Kaleta: słowa o "miękiszonie" to komunikat do opozycji
Sebastian Kaleta był pytany, kogo na myśli miał Ziobro, mówiąc o "miękiszonie".
- Ten komunikat był skierowany do przedstawicieli opozycji. Bo to opozycja, w tym tacy posłowie jak poseł Trela, mocno prężą muskuły, mówiąc o tym, że nie można wetować tych niekorzystnych dla Polski rozwiązań, a jak przychodzi co do czego, to można odnieść wrażenie, że te komunikaty to wręcz padanie na kolana przed Berlinem i Brukselą - mówił przedstawiciel Solidarnej Polski.
Jak mówił dalej Kaleta, "miękiszon" to jest "osoba, która nie negocjuje twardo". - Posłowie opozycji żądają od Polski, żeby upadła przed Berlinem i Brukselą - dodał.
"Pan Zbigniew Ziobro i pan Jarosław Kaczyński robią wszystko, żeby oddać mecz walkowerem"

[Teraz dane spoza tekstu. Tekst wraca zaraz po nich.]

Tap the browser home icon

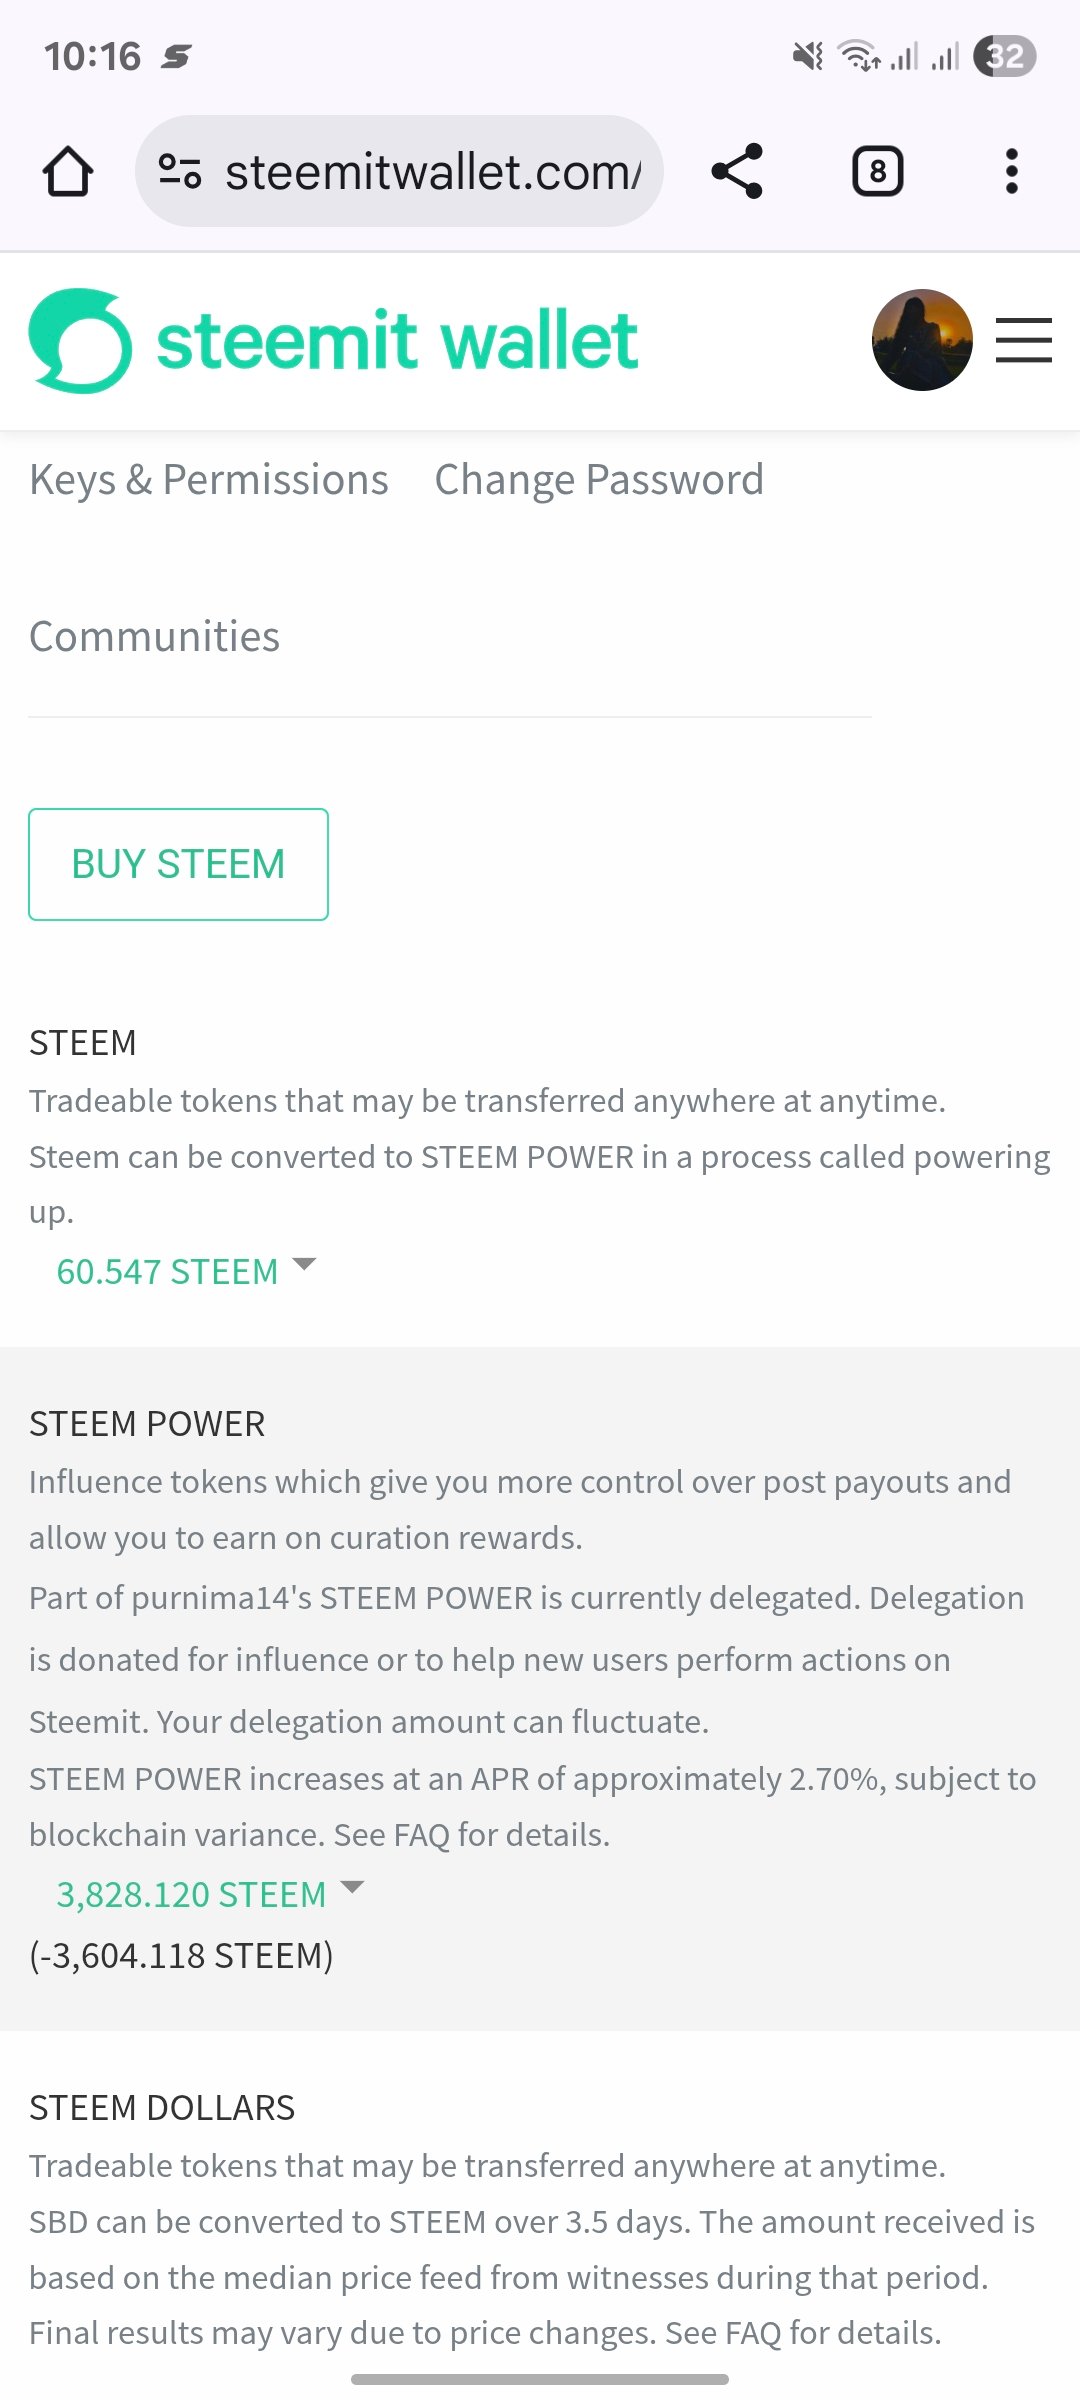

Na te słowa zareagował Tomasz Trela.
- Nie dosyć, że pan Kaleta i pan minister Ziobro to miękiszony, to jeszcze strzelają kapiszonami, dlatego że prężą muskuły na Brukselę i Berlin, a tak naprawdę nic z tego nie wynika. Na stole leży 750 miliardów złotych do wzięcia, na kolejne lata, na odbudowę gospodarki, na dalszy rozwój Polski, a panowie robią konferencję prasową, stoją jak wielka trójca i próbują straszyć Brukselę.
- Porównam to do bardzo prostego przykładu. Jest mundial, jest 27 zespołów, a dwa zespoły nie piszą się na zasady, gdzie cała 25 je zaakceptowała. Co się robi z taką dwójką, która nie akceptuje zasad, które zostały ustalone przy jednym stole? Albo się ich wyrzuca, albo oddają mecz walkowerem - mówił poseł Lewicy.
Dodał, że "dzisiaj pan Zbigniew Ziobro i pan Jarosław Kaczyński robią wszystko, żeby oddać mecz walkowerem".
Do tych słów odniósł się Kaleta, pozostając przy metaforyce piłkarskiej. - To tak, jakby w turnieju piłkarskim można było faulować dwie drużyny, bez możliwości dania żółtej czy czerwonej kartki bądź rzutu karnego - powiedział.